In der Skulptur ist Gianlorenzo Bernini (1598-1680) die alles beherrschende Figur, an seinem Werk orientieren sich etwa Antonio Raggi und Ercole Ferrata. Größere Zurückhaltung und Nüchternheit strahlt dagegen das Oeuvre Alessandro Algardis aus; der gebürtige Brüsseler François Duquesnoy (gen. Il Fiammingo) zeigt eine Orientierung an der hellenistischen Skulptur.
In der hochbarocken Malerei wirken die Einflüsse der Carracci weit stärker nach als die Caravaggios: Guido Reni, il Guercino, Francesco Albani und Domenichino sind bedeutende Vertreter des kraftvollen, monumentalen und eher strengen Bologneser Stils. Bewegter und wie ein Inbegriff der hochbarocken Kunst wirken die Werke von Lanfranco und insbesondere von Pietro da Cortona.

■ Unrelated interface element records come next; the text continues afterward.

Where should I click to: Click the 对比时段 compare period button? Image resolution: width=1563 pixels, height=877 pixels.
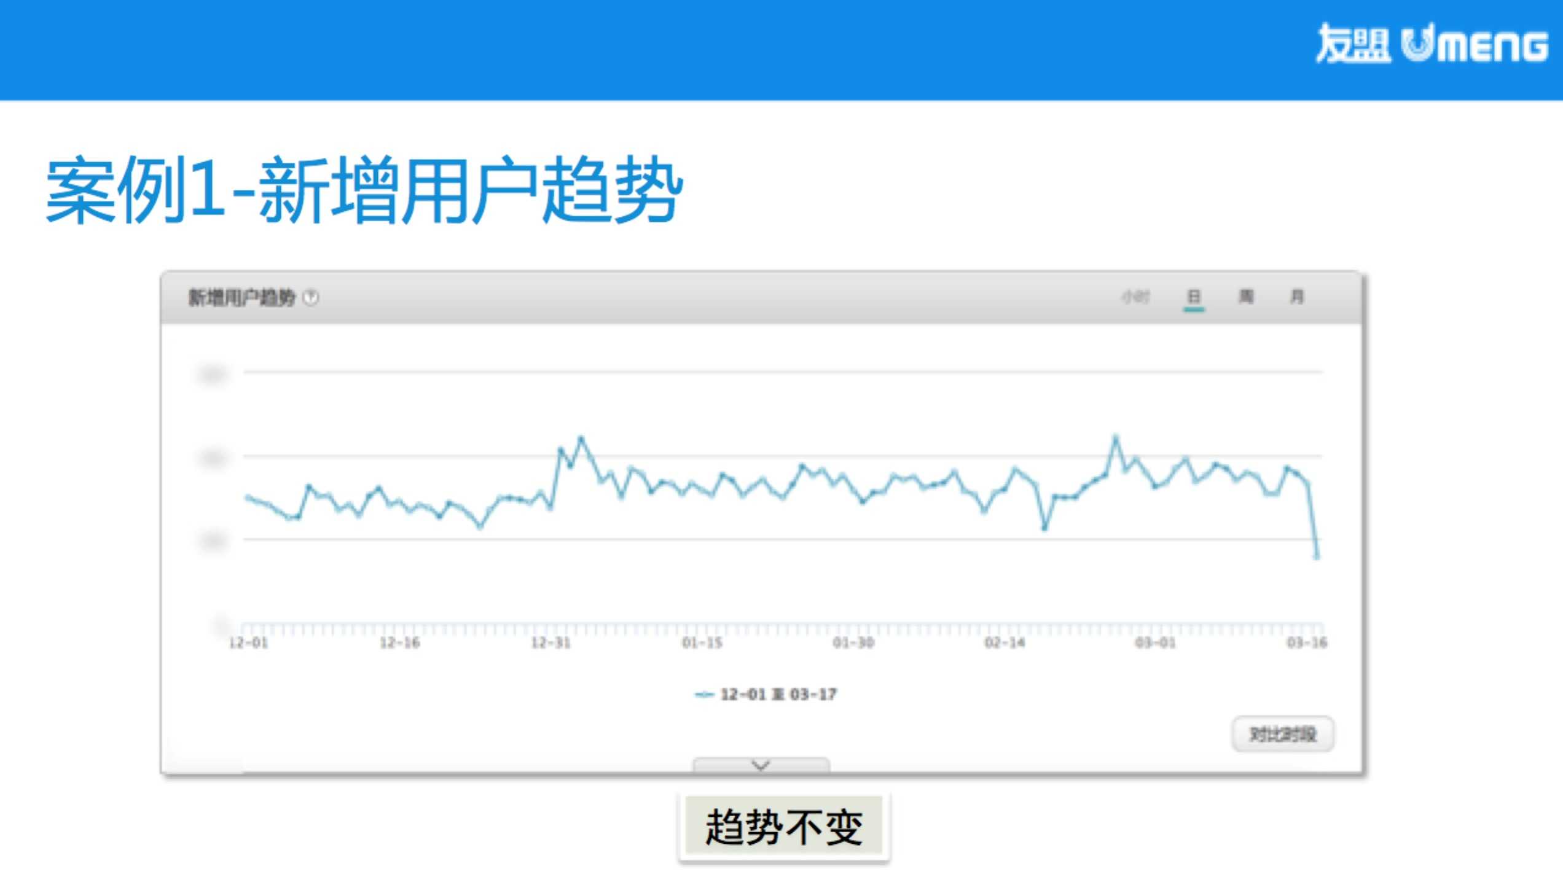1283,734
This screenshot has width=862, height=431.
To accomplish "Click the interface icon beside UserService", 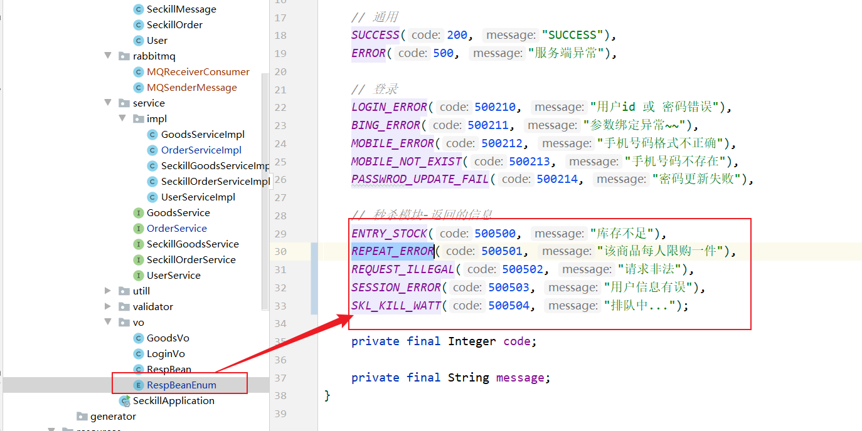I will [x=138, y=275].
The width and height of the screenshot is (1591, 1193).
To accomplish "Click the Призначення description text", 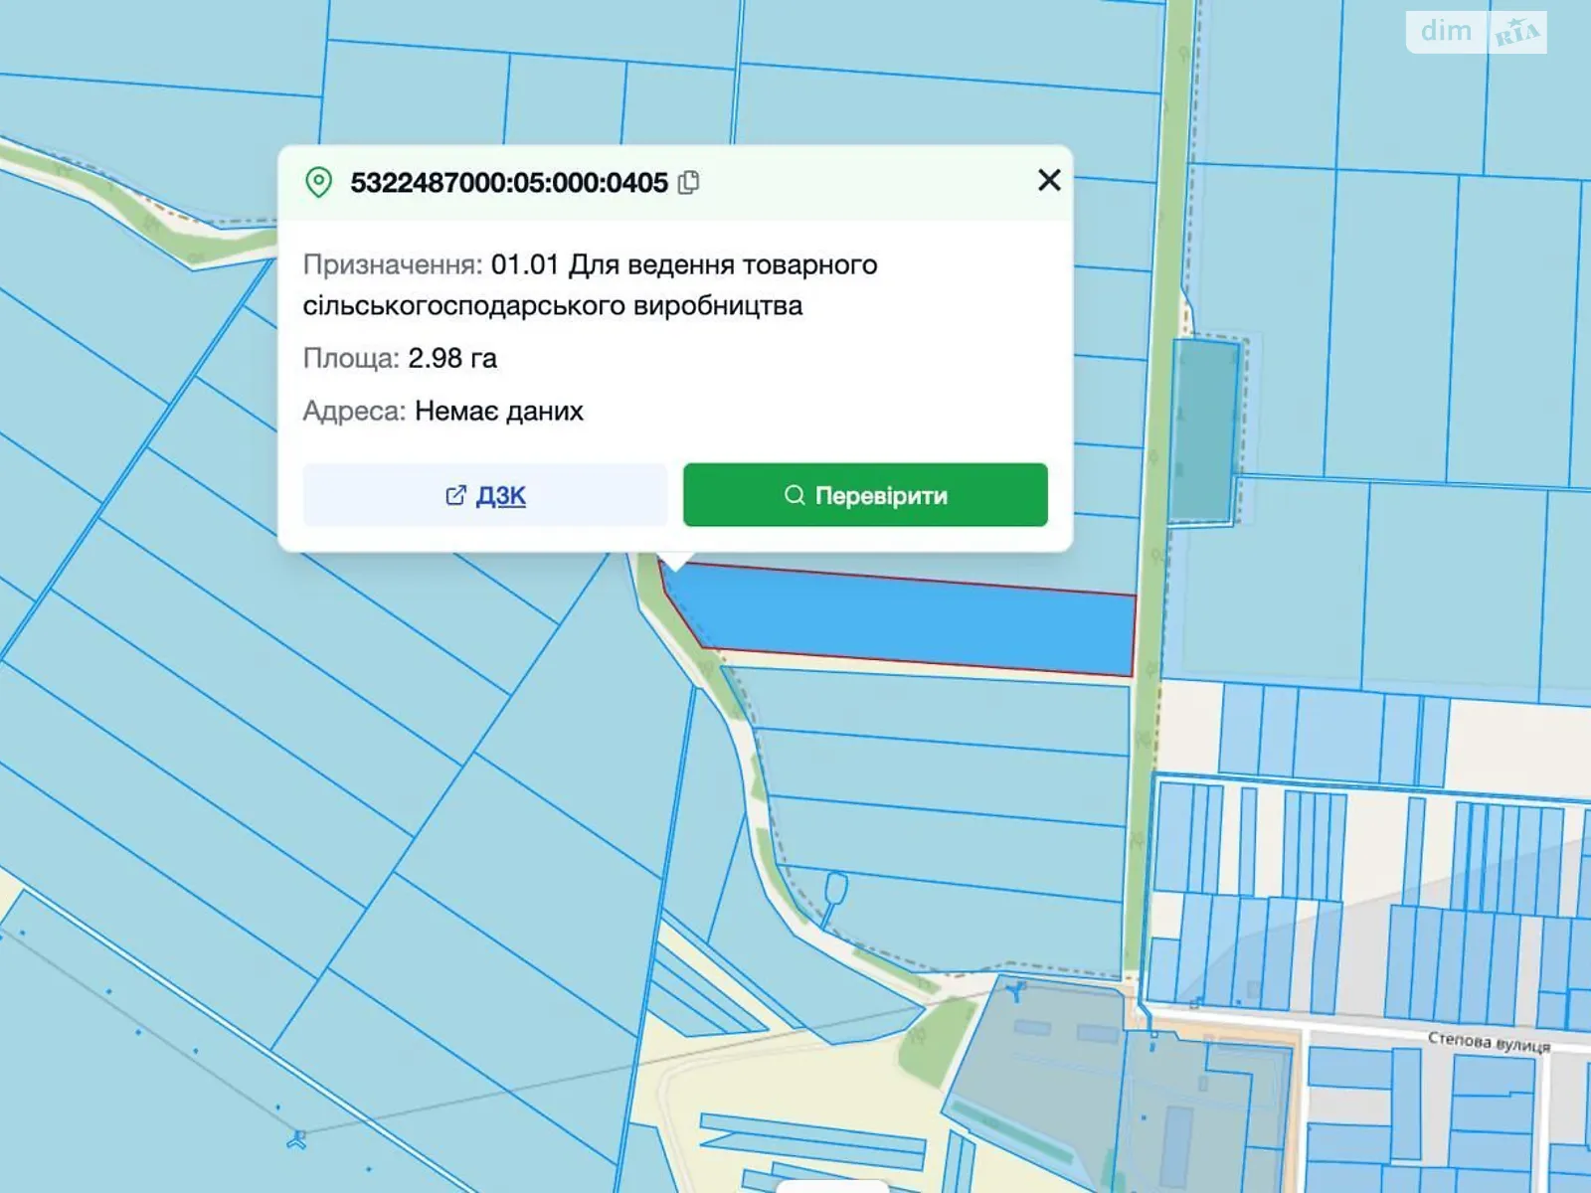I will (591, 285).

Aus der neapolitanischen Schule stammen der für seine Landschaften gerühmte Salvator Rosa (1615-73) und Luca Giordano, der Anregungen da Cortonas und auch Caravaggios zu so berühmten Kompositionen wie dem "Erzengel Michael" (um 1655) im Wiener Kunsthistorischen Museum vereinte.
Von größter Bedeutung ist innerhalb des italienischen Hochbarock die Wand- und Deckenmalerei. Im Werk des Andrea (del) Pozzo aus Trient (1642-1709) wird der neuartige Raumillusionismus dieser Kunstform deutlich spürbar, exemplarisch an der Decke von Sant`Ignazio in Rom (1692-94), wo die Grenzen zwischen Bild und Bauwerk fließend ineinander übergehen. Bereits dem Spätbarock sind die Venezianer Ricci, Piazzetta und Tiepolo zuzuordnen, die als Freskanten ebenfalls Bleibendes leisteten.